According to the US investment banks, JP Morgan and Goldman Sachs, Europe is close to a recession.
Europe at risk of recession: the thinking of the two investment banks
According to two major US investment banks, JP Morgan and Goldman Sachs, rising commodity prices, strong international instability and inflationary pressures could soon bring a new recession across the Eurozone.
In a report on Wednesday, Goldman Sachs economists said:
“The risks to our forecast are skewed toward a sharper recession in the event of an even more severe disruption of gas flows, a renewed period of sovereign stress or a U.S. recession”.
Recession in the US, based on data that emerged on Thursday, would already be almost underway, considering that for the second quarter in a row the star-studded economy has contracted.
After registering a 1.6% contraction in GDP in the first quarter, the data for the second quarter was also for a 0.9% contraction, despite the fact that analysts had forecast 0.4% growth.
By definition, two consecutive quarters of negative growth actually represent a technical recession.

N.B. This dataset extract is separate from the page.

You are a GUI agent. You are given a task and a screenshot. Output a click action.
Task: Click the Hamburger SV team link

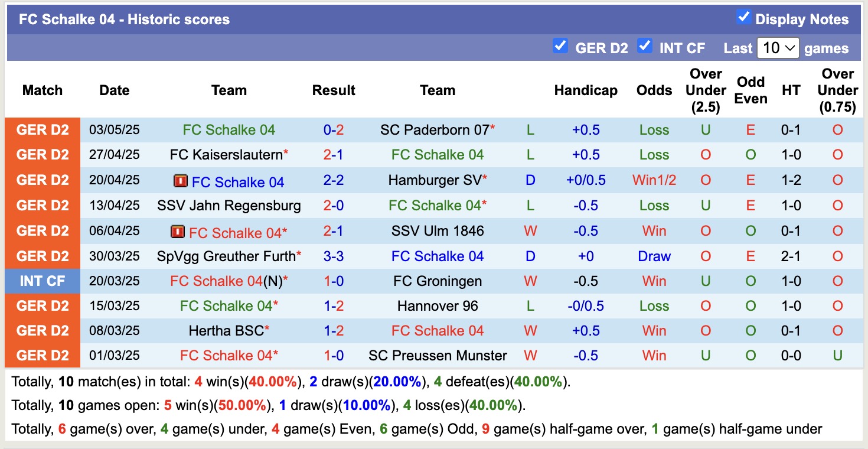tap(434, 181)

At the same time, both Powell, Fed Chair, and Yellen, Treasury Secretary, tend to rule out the possibility of a recession in the US, or at least as stated by Yellen to believe that it is not inevitable, as some analysts are beginning to believe and as the GDP data seem to confirm:
“Well, I expect the economy to slow. It’s been growing at a very rapid rate as the labor market has recovered and have reached full employment. It’s natural now that we expect a transition to steady and stable growth. But I don’t think a recession is at all inevitable”.
Fed measures in response to inflation levels
At its last meeting on Thursday, the Fed raised rates again by 0.75% to combat rising inflation, which has never been so high in 40 years.

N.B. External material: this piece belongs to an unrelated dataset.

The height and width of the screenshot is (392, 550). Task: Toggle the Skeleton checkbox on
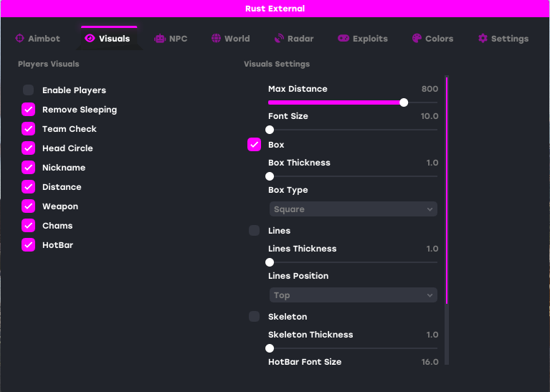255,317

According to many analysts, these hikes will only have recessionary effects on the economy, which is already showing signs of slowing.
Even more complicated, at least according to what Goldman Sachs and JP Morgan experts say, seems to be the situation in the Eurozone.

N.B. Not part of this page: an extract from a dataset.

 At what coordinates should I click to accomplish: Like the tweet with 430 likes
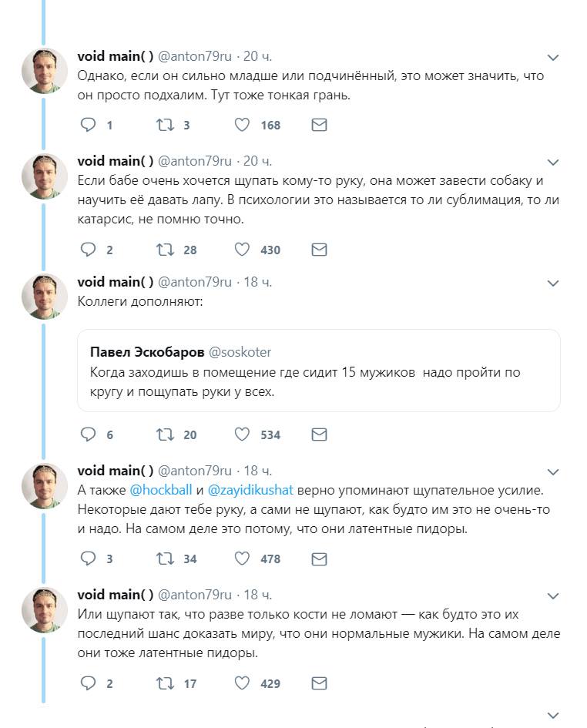pos(241,250)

According to the two investment banks, growth will slow by 0.5% in the third quarter and 0.5% in the fourth quarter. The same contraction is also expected to occur in the first quarter of next year, effectively certifying that a recession has occurred.
The forecast assumes gas prices at 150 EUR/MWh (currently the price is around 220 EUR/MWh).
JP Morgan’s forecast
Slightly more cautious are JP Morgan‘s estimates, which forecast eurozone GDP growth of 0.5% this quarter, followed by a contraction of 0.5% in both the fourth quarter of this year and the first quarter of next year.
Goldman Sachs economists believe that:
“Looking across countries, we have Germany and Italy in clear recession in the second half, while Spain and France continue to grow”.
Concerning Italy in particular, according to the two investment banks, the recent government crisis will weigh heavily, contributing to a climate of uncertainty in international markets.
The ECB is likely to raise interest rates by 0.25%, rather than the budgeted 0.5%, precisely because of these early signs of economic slowdown in the Eurozone.
These gloomy forecasts by the two investment banks follow by a few days those made by the International Monetary Fund, which speak of world economic growth of 3.2% this year, revised downward by 0.4% from the previous forecast in April.
Growth is expected to slow further in 2023 to 2.9%, down 0.7% from April’s projection.